- **ENTRIES PROVIDED**:

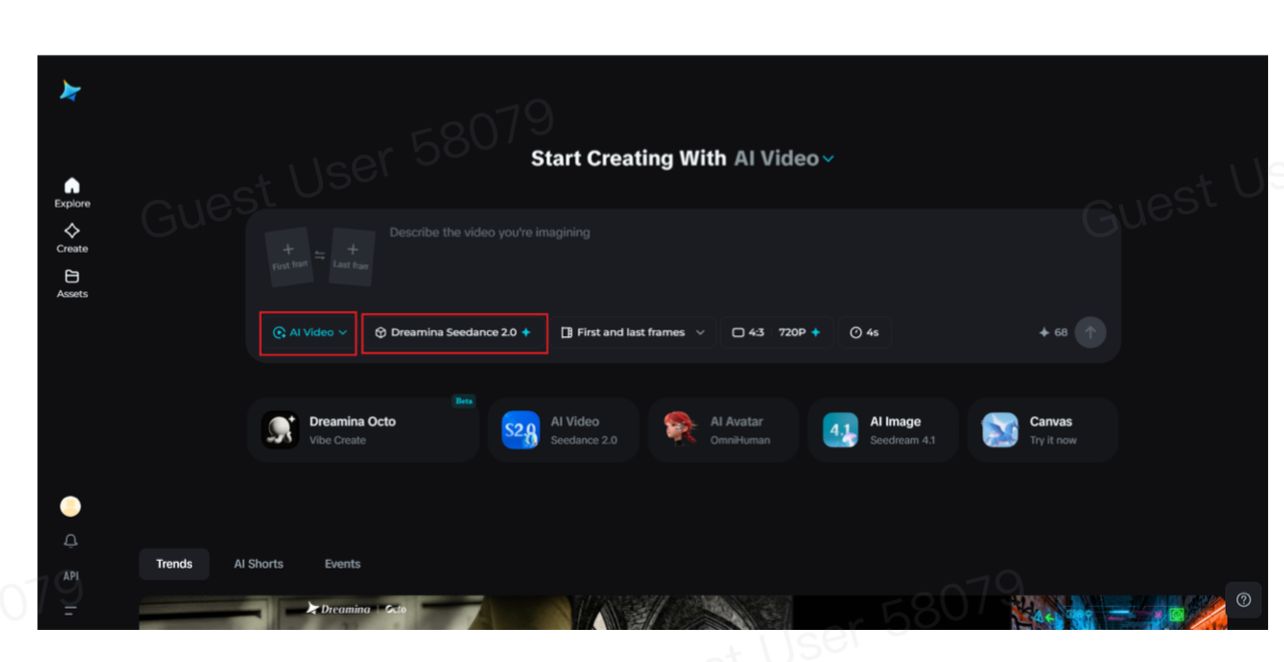The height and width of the screenshot is (662, 1284).
Task: Open the 4:3 720P aspect ratio settings
Action: click(776, 333)
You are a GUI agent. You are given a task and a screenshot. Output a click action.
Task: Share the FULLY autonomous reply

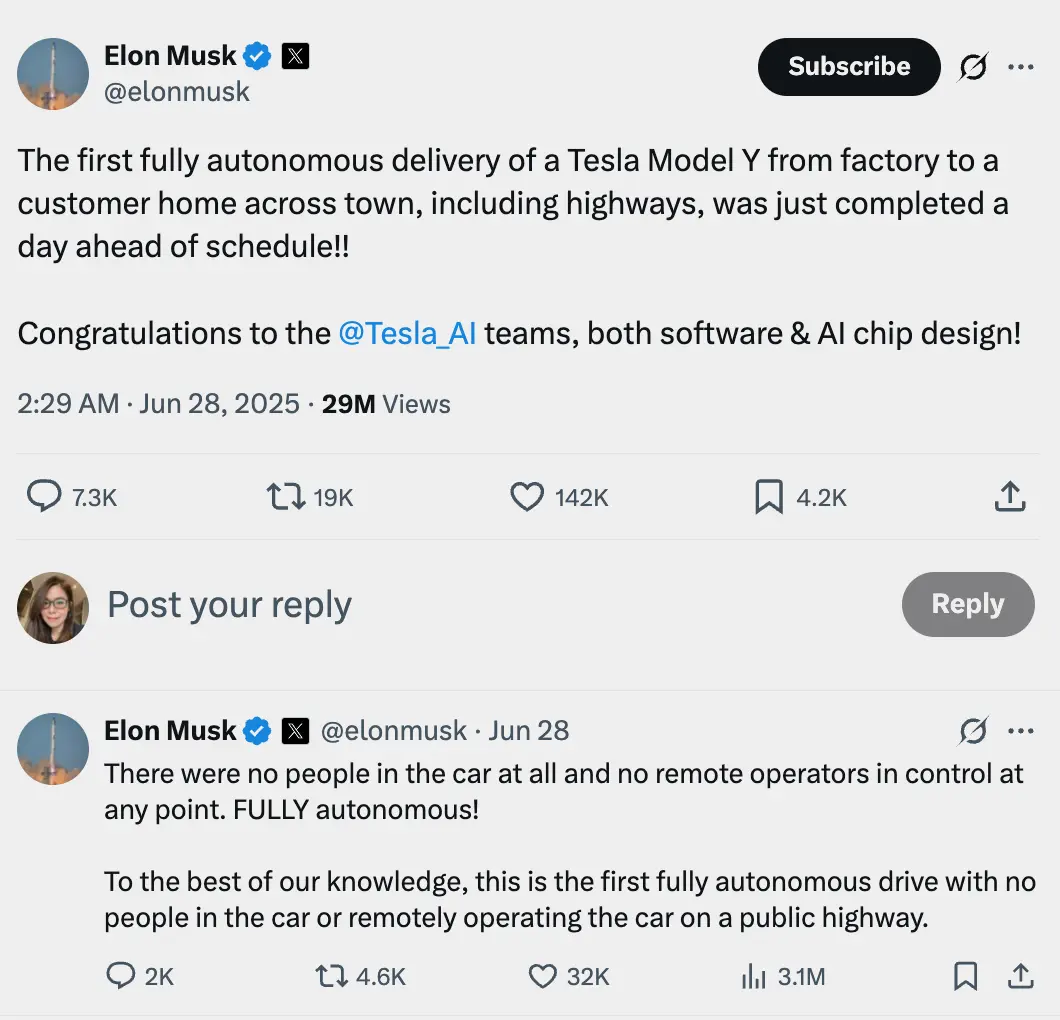(1020, 976)
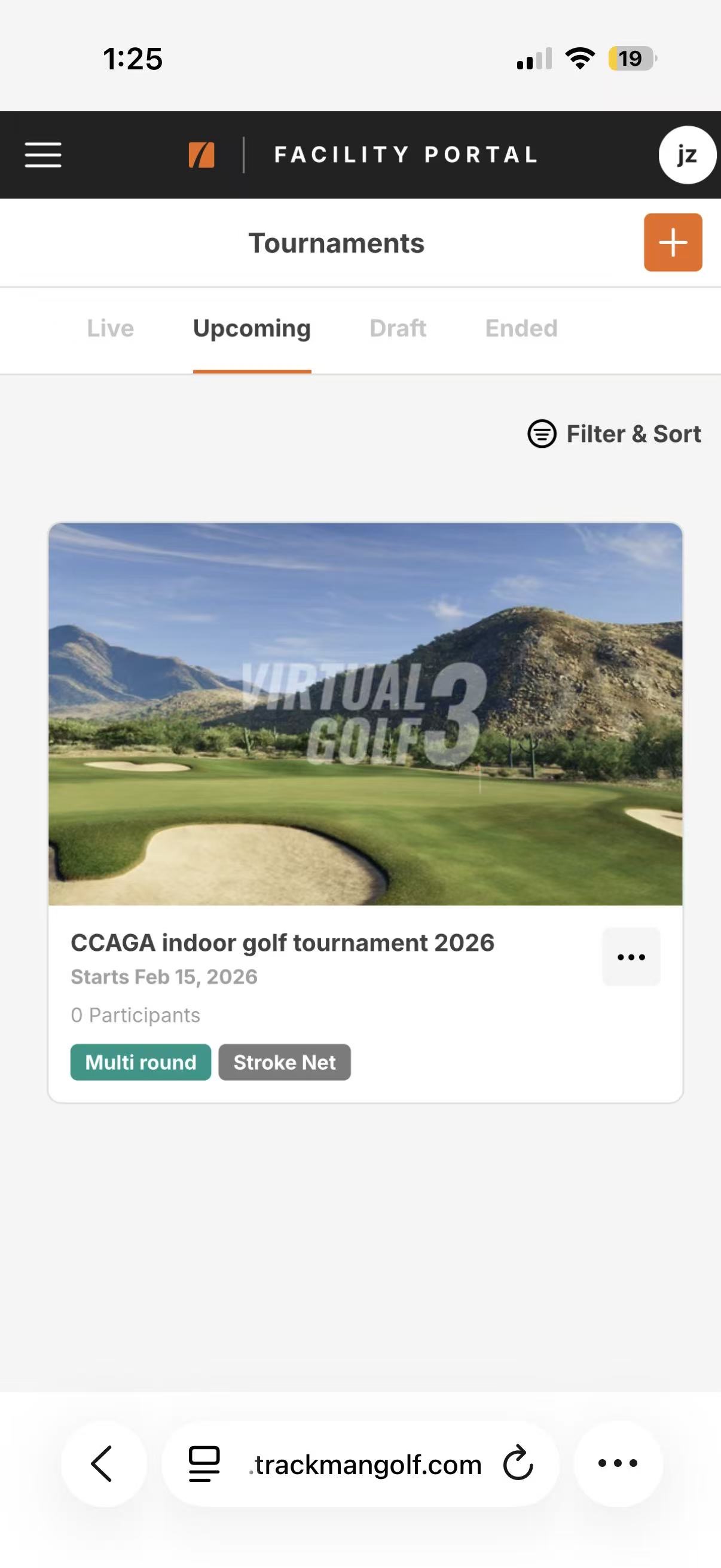
Task: Click the Facility Portal header title
Action: (406, 155)
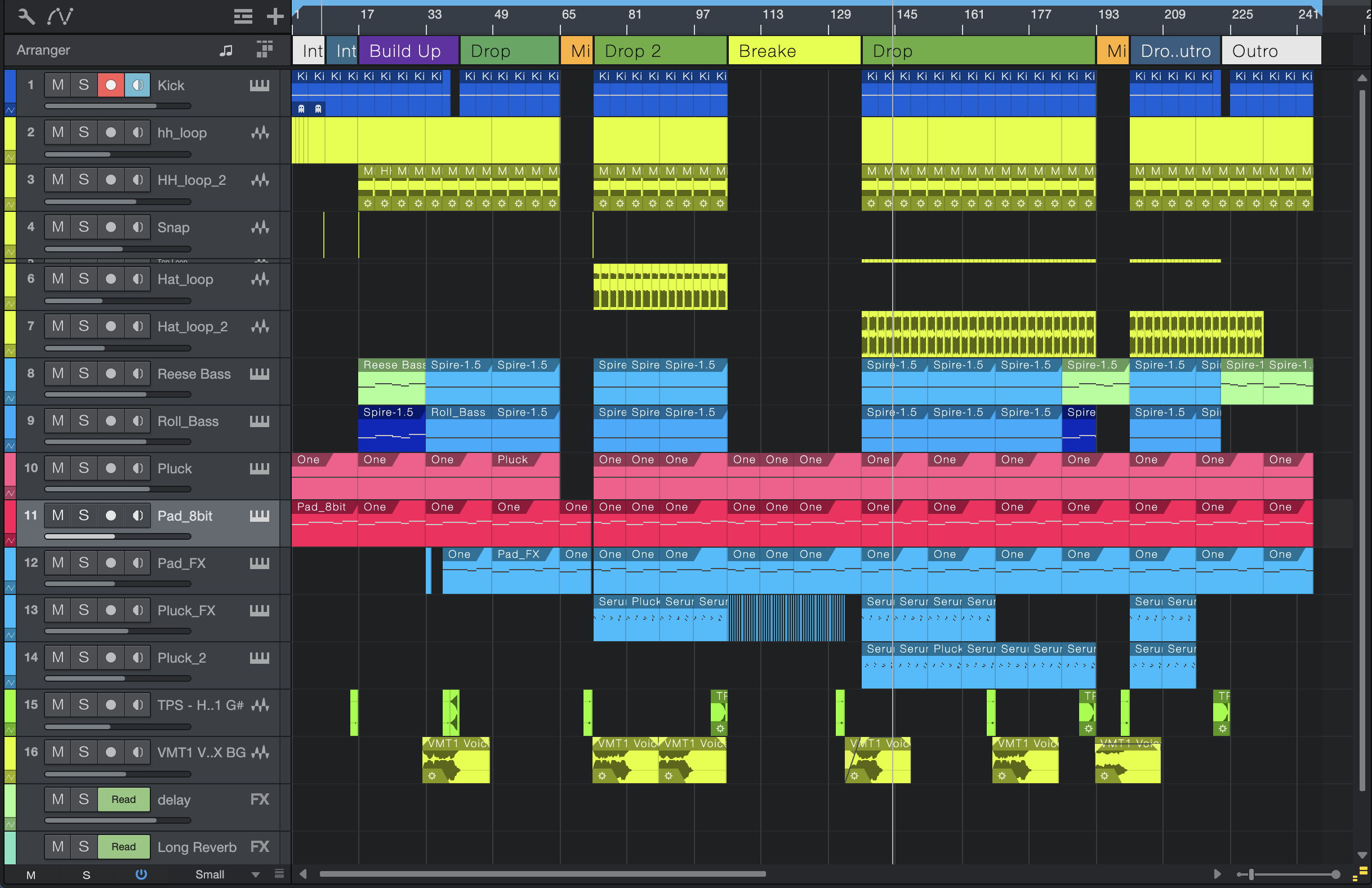Expand Pad_8bit automation lane toggle

(10, 540)
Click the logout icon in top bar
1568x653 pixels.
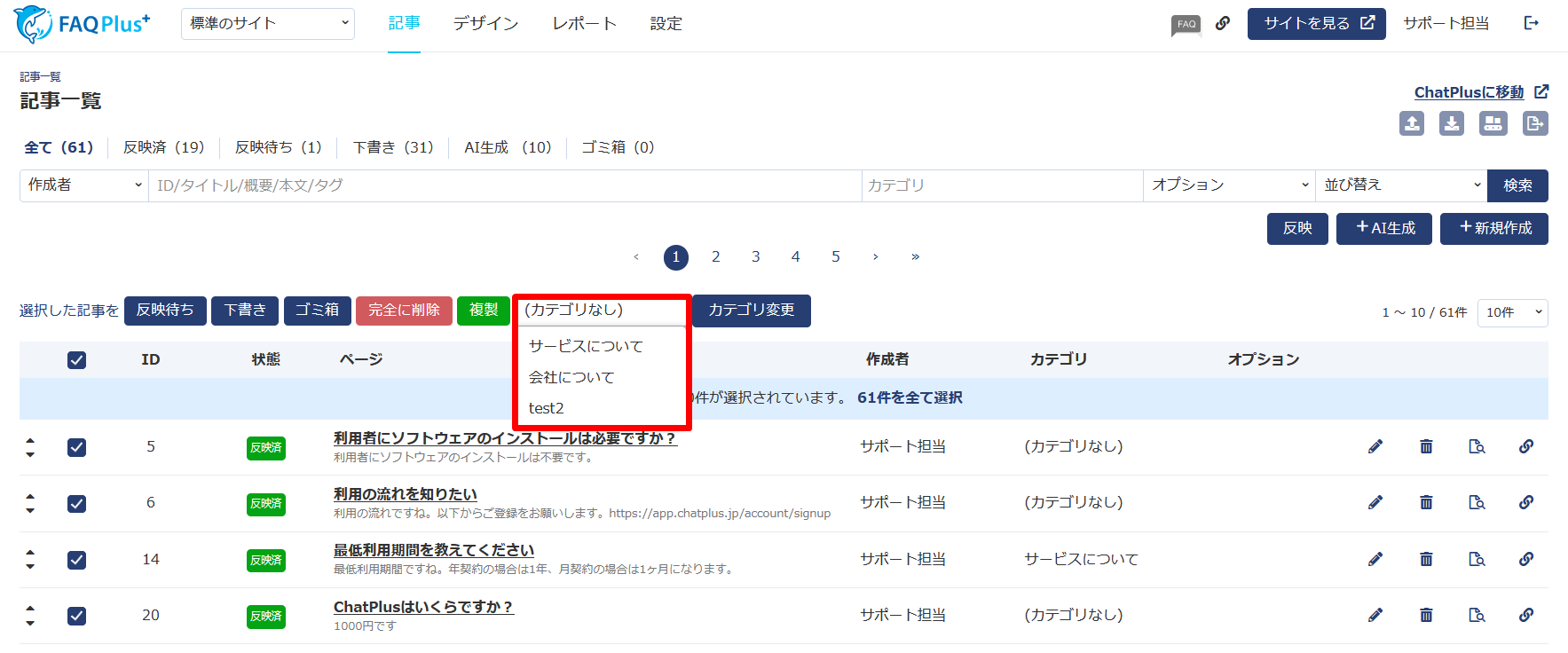[1532, 23]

- **EXERCISE PROMPT**: Please print all of the data above word for word, omitting the pictures.

- **TASK ANSWER**:
The height and width of the screenshot is (662, 1284).
Task: Open the 4:3 720P aspect ratio settings
Action: click(776, 333)
You are a GUI agent. You are given a task and a screenshot. Output a click action.
Task: Share the FULLY autonomous reply

(1020, 976)
Task: Click the Facility Portal header title
Action: (406, 155)
Expand Pad_8bit automation lane toggle

(10, 540)
Click the logout icon in top bar
1568x653 pixels.
[1532, 23]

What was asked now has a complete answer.